How much does the U.S. Government offer in foreign aid and development? Americans asked in a recent poll came up with a figure that most U.S. diplomats would hope were true -- 25 percent. The truth is, less than one percent of the nation's budgetary funds are allocated for the Department of State and related entities to engage with other countries overseas in the range of ways they do: assisting U.S. citizens, promoting trade opportunities and working on global issues that affect everyone, every day.
To encourage Americans to better understand what role the U.S. government plays in foreign affairs, the U.S. Diplomacy Center in the Bureau of Public Affairs, has developed a new interactive website that provides an introduction into the world of diplomacy and the work of the Department of State. Through the use of video clips, audio tracks, images and interactive components, the site covers the basics of diplomacy: who engages in it, where they do it and what issues diplomacy addresses.
An important objective of the site is to reach untapped audiences, particularly high school and college classrooms nationally, and to open the cyber-doors of the Department of State through the internet. The content is directed to a secondary and post-secondary level audience and covers basic information on diplomacy for viewers wanting to learn more about the topic.
It is also intended to serve as a resource tool and learning instrument for educators who teach American History, Social Studies, Economics, Geography, International Relations and for individuals planning visits to the Department for briefings and tours.
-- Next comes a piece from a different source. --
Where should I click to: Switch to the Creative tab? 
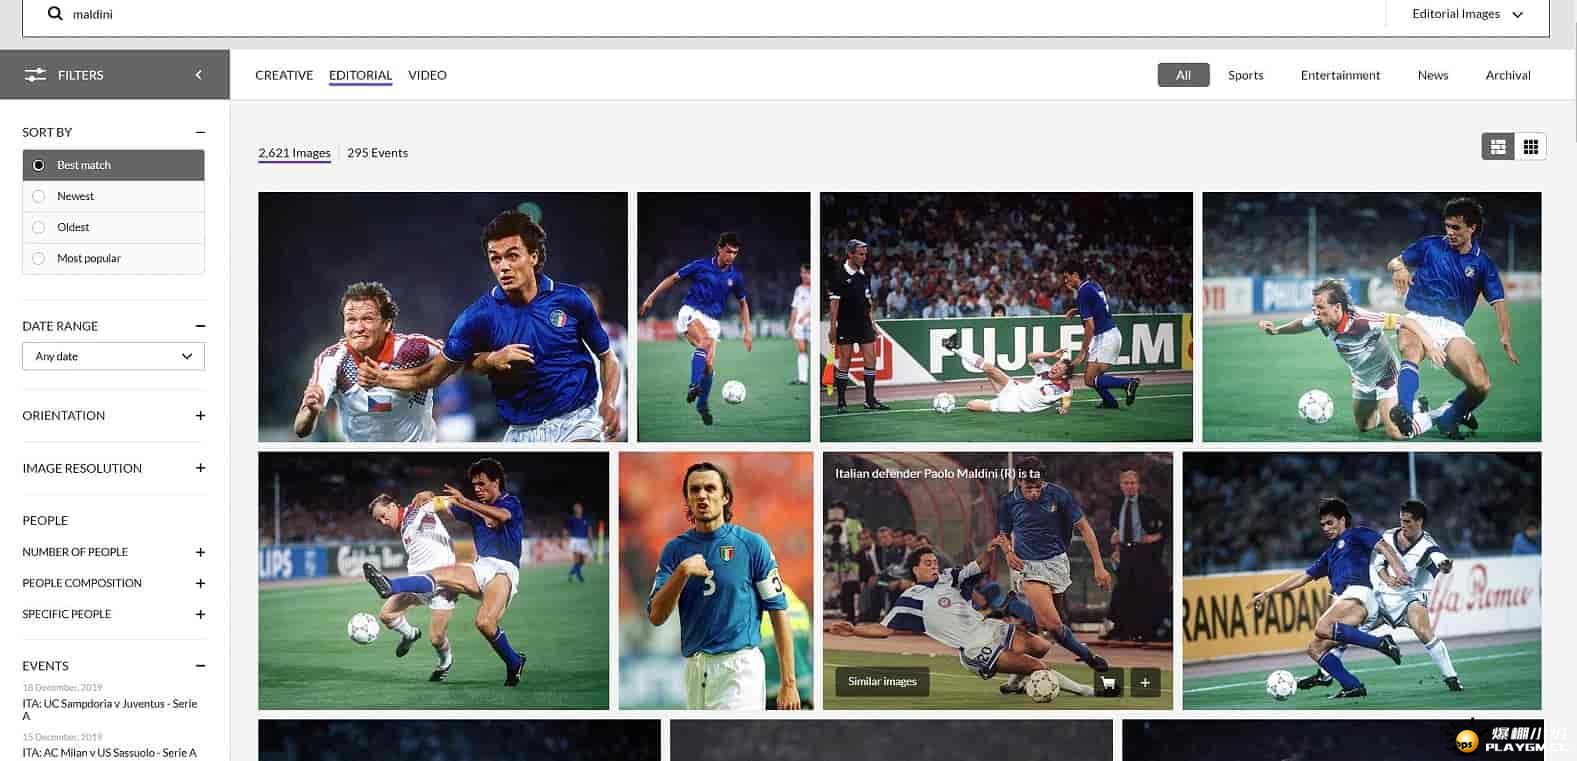click(284, 75)
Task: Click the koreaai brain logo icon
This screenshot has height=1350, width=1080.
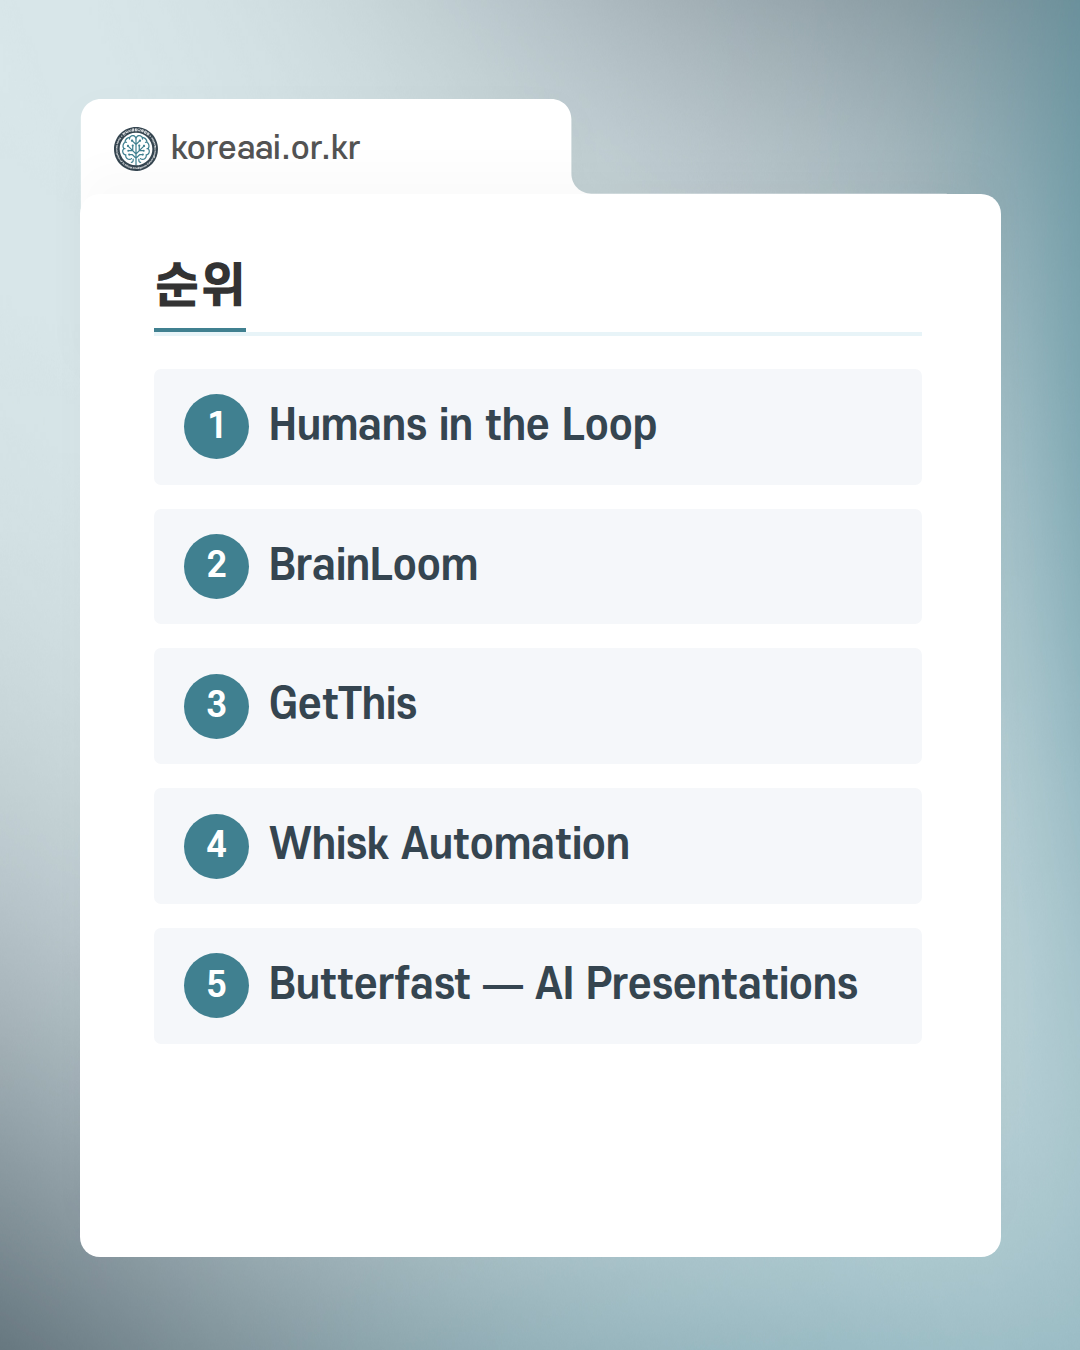Action: (136, 149)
Discover Diplomacy is also a colorful and interactive reference tool for citizens who participate in Department national outreach programs, such as the Hometown Diplomat Program, Foreign Affairs Campus Coordinator, Sister-Cities, Diplomats in Residence and the Bureau of Education and Cultural Affairs youth and exchange programs.
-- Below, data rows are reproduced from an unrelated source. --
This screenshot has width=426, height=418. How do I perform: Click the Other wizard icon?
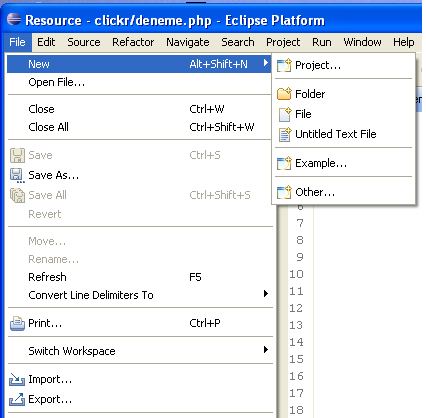pos(284,192)
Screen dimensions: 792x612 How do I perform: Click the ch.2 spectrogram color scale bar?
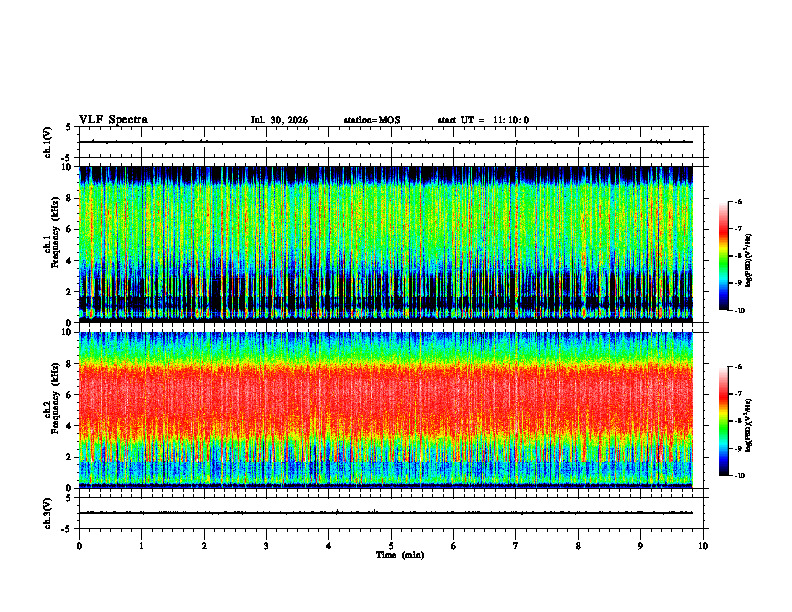coord(723,421)
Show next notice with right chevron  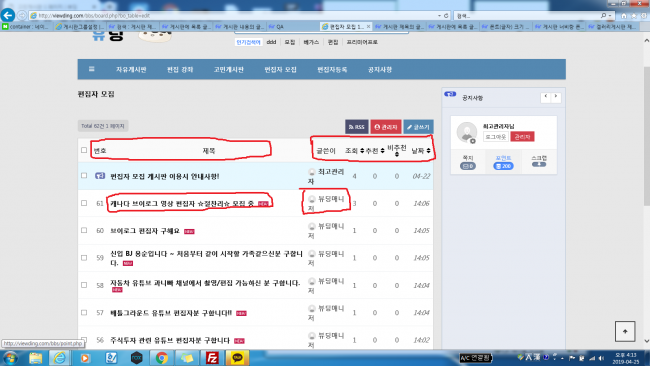click(556, 97)
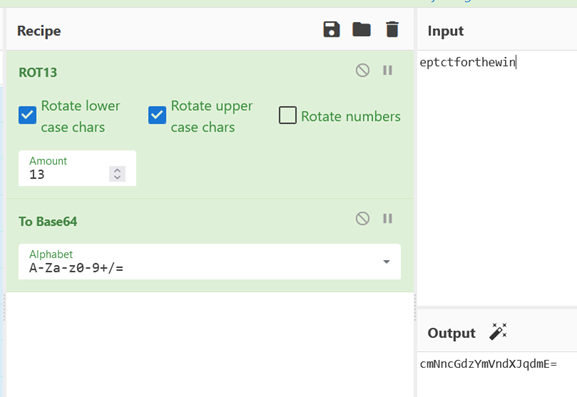
Task: Click the Output magic wand icon
Action: coord(498,332)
The homepage of the website takes important questions such as "Who practices diplomacy?" and then follows them with a series of images that challenge traditional notions of what diplomats do or how they might appear. So, for example, the first image following the question is titled "Is it men in pin-striped suites?" which is then followed by an image of Dizzy Gillespie on his jazz tour promoting American diplomacy -- "Or jazz musicians traveling to other countries?" Viewers are also encouraged to watch a 60-second video that breaks down diplomacy into its essential aspects.
The Diplomacy 101 section of the website serves as a primer exploring the basic who, what, where, why, and how questions of Diplomacy. Viewers can explore how the work of the Department's Foreign Service Officers affects every person, every day, or how American Embassies around the world engage U.S. citizens and foreign nations. The Explorer section allows users to use a world map to investigate where U.S. diplomats work, what issues the Department addresses on a daily basis, and who the Department serves. The website also provides educational resources, a Diplomatic Dictionary, and a guide for interested students on how to engage in diplomacy today.
An introductory webinar for educators will take place on Thursday, October 13, 2011 at 4:00PM EST at www.globalschoolnet.org/discoverdiplomacy/index.cfm
The U.S. Diplomacy Center is excited to announce the launch of this website, and looks forward to developing further tools that bring the work of the Department of State into the classrooms and homes of the people we serve.